[Collected data entries]
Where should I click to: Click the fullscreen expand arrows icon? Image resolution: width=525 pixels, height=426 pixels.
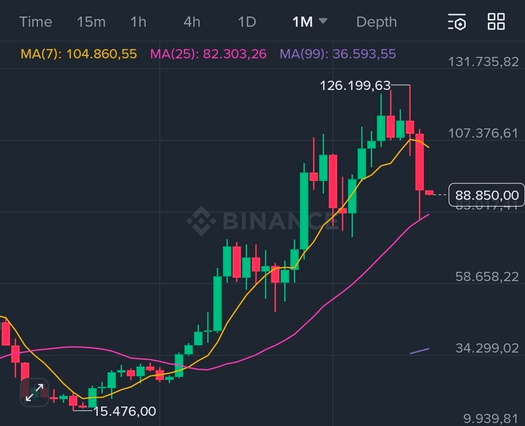click(34, 392)
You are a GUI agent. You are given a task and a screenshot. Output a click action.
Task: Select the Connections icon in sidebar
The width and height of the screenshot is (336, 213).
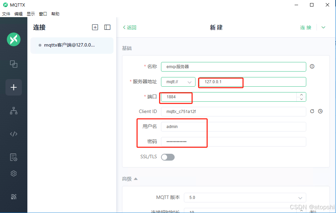pyautogui.click(x=14, y=64)
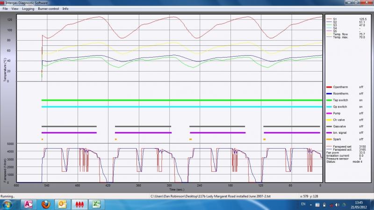Click the Microsoft Access taskbar icon
This screenshot has height=210, width=374.
28,204
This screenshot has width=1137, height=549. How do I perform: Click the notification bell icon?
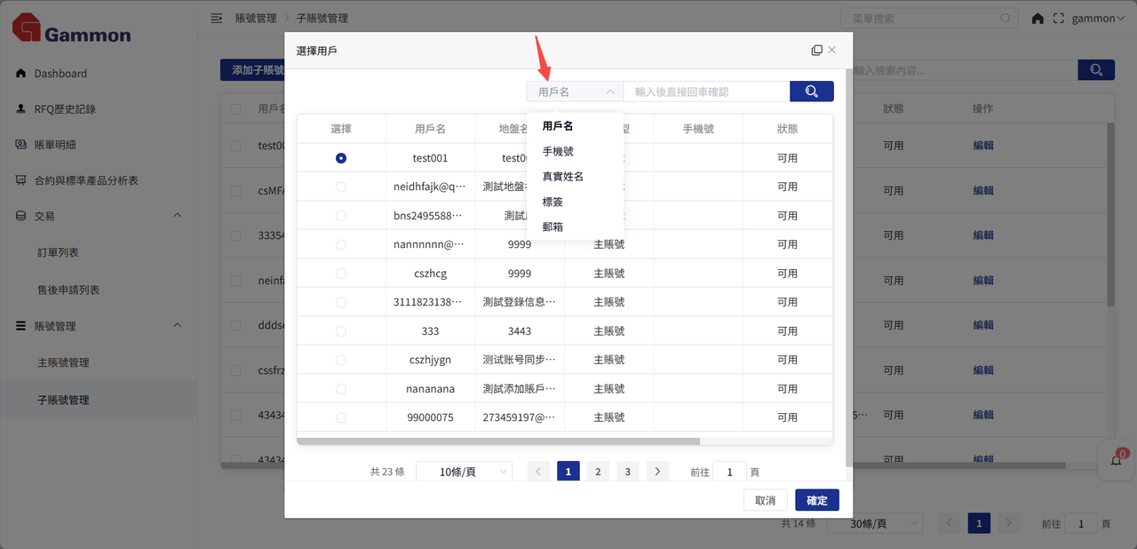pos(1117,460)
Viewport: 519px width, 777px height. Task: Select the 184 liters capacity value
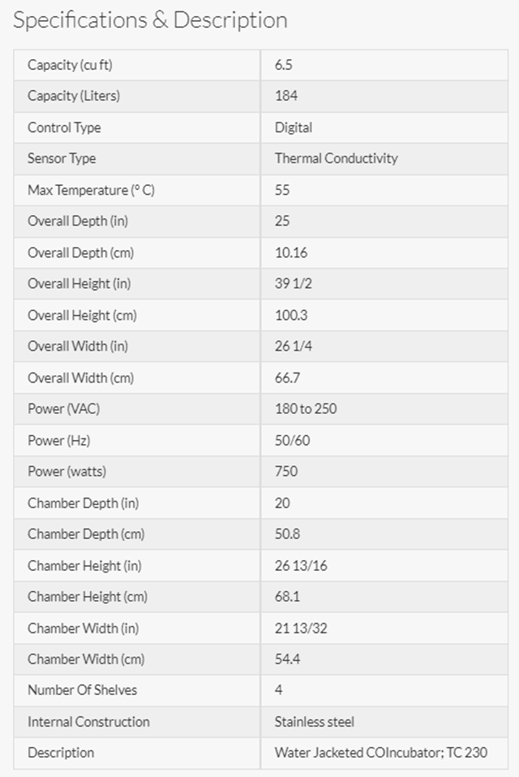tap(286, 96)
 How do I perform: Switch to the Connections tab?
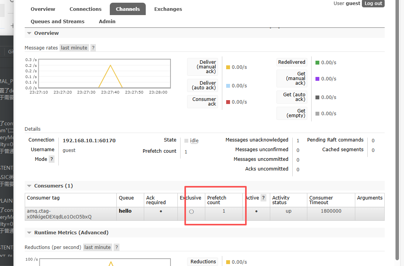(85, 9)
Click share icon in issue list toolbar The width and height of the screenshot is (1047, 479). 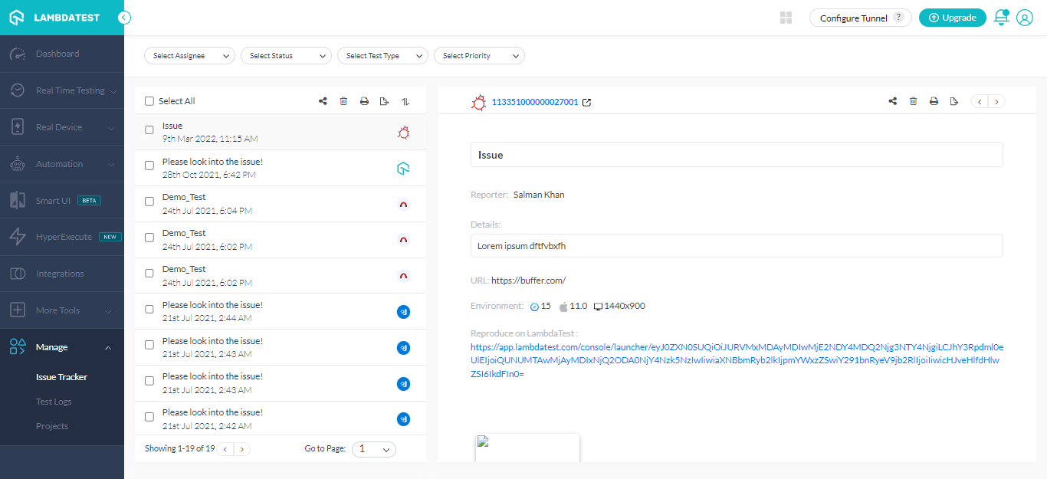tap(323, 101)
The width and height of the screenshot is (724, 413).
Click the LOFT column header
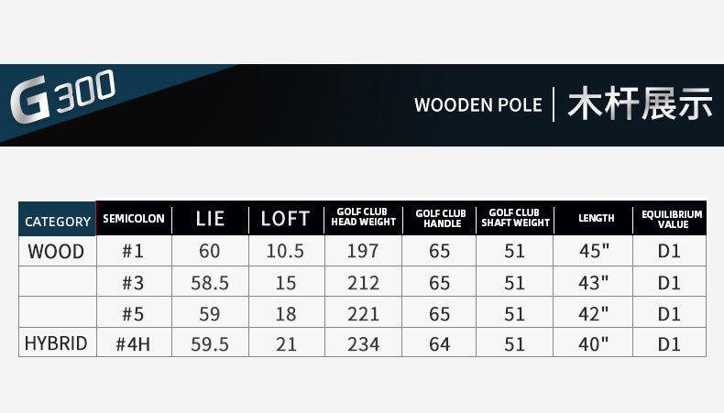click(x=286, y=219)
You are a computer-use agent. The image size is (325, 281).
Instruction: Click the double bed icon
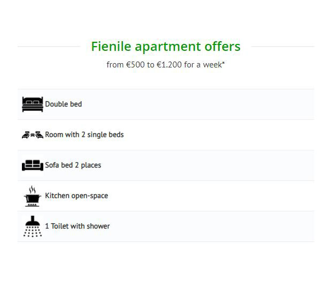33,104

# GOAL OF THE EXERCISE:
Copy all lines above containing the string "agent".

# THE COMPLETED TASK:
You are a GUI agent. You are given a task and a screenshot. Output a click action.
You are a computer-use agent. The image size is (325, 281).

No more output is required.